■ RECORDS SUPPLIED ■
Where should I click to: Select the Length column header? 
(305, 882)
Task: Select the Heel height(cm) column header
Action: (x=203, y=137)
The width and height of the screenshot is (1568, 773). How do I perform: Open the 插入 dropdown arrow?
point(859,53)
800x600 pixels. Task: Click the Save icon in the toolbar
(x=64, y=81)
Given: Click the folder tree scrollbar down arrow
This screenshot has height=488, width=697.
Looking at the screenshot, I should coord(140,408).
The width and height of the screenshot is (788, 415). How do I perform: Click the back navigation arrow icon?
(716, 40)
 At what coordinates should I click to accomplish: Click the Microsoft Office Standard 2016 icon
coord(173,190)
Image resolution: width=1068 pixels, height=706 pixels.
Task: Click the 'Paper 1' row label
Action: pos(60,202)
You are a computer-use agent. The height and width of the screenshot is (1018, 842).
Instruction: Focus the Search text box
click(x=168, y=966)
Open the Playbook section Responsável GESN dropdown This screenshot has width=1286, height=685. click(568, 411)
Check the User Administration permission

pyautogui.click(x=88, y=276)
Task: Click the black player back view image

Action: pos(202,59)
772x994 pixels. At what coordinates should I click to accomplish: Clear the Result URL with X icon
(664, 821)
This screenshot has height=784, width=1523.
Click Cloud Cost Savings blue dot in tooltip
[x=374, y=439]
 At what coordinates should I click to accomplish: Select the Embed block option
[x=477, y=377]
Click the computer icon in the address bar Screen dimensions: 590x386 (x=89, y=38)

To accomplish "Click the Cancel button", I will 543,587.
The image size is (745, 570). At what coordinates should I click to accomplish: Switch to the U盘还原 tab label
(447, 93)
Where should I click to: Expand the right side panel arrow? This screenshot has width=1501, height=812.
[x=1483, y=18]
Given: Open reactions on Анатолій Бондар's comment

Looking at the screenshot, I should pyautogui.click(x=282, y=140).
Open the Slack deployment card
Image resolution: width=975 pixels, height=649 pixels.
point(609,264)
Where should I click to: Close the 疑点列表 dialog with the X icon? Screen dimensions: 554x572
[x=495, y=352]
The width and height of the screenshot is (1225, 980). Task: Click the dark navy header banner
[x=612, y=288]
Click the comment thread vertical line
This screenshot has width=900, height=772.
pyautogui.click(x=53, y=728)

■ PROMPT ■
Start at the line containing "Where should I click to: Expand" and copy each line through the last one in the records, exactly and with nothing added.

■ EXERCISE OUTPUT ■
Where should I click to: Expand the right side panel arrow? This screenshot has width=1501, height=812.
[x=1483, y=18]
Given: Open reactions on Анатолій Бондар's comment

Looking at the screenshot, I should pyautogui.click(x=282, y=140).
Open the Slack deployment card
Image resolution: width=975 pixels, height=649 pixels.
point(609,264)
Where should I click to: Close the 疑点列表 dialog with the X icon? Screen dimensions: 554x572
[x=495, y=352]
The width and height of the screenshot is (1225, 980). Task: Click the dark navy header banner
[x=612, y=288]
Click the comment thread vertical line
This screenshot has width=900, height=772.
pyautogui.click(x=53, y=728)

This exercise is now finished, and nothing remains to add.